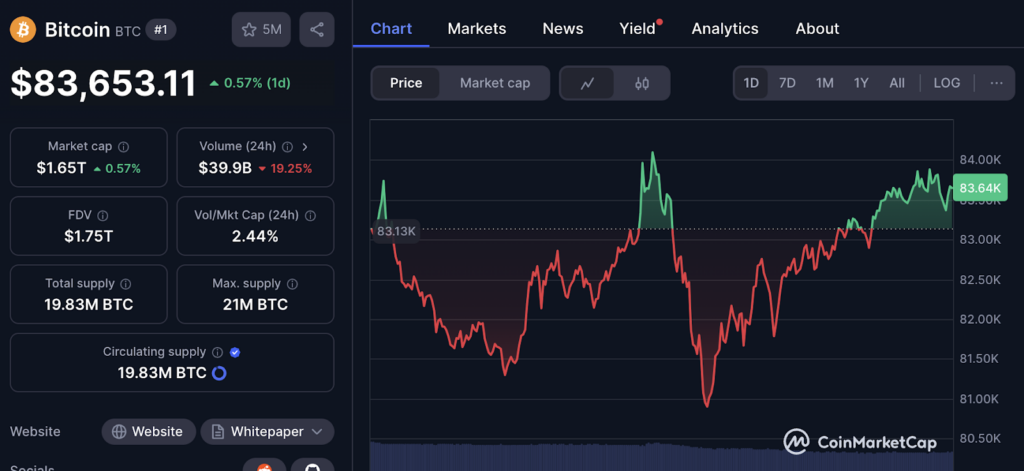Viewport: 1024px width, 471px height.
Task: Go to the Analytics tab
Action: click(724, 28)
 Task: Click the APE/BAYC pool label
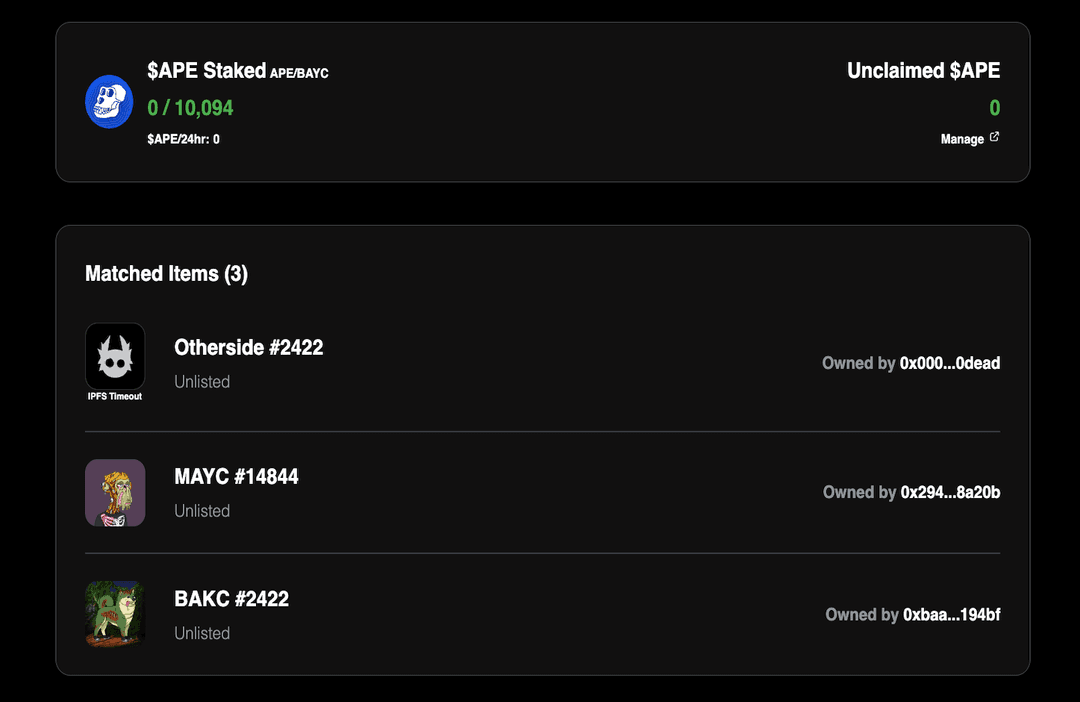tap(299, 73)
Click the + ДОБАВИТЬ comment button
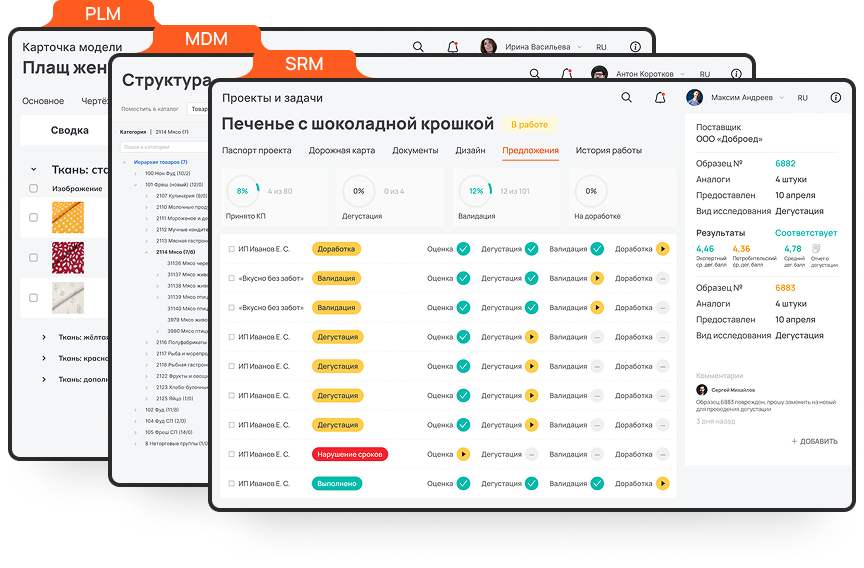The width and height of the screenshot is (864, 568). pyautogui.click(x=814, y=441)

---------------

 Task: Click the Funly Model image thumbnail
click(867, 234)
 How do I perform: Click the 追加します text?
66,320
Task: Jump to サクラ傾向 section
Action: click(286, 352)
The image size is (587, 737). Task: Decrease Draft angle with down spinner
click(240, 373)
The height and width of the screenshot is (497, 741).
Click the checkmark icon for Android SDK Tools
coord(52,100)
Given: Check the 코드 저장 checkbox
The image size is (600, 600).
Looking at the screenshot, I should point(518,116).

---------------

Exercise task >> Reproduce the material starting at the line containing "The height and" and ending at the line containing "Looking at the", with "checkmark icon" changed to "tick icon" and nothing else altered.

Response for this exercise >>
The height and width of the screenshot is (497, 741).
Click the tick icon for Android SDK Tools
coord(52,100)
Given: Check the 코드 저장 checkbox
The image size is (600, 600).
Looking at the screenshot, I should point(518,116).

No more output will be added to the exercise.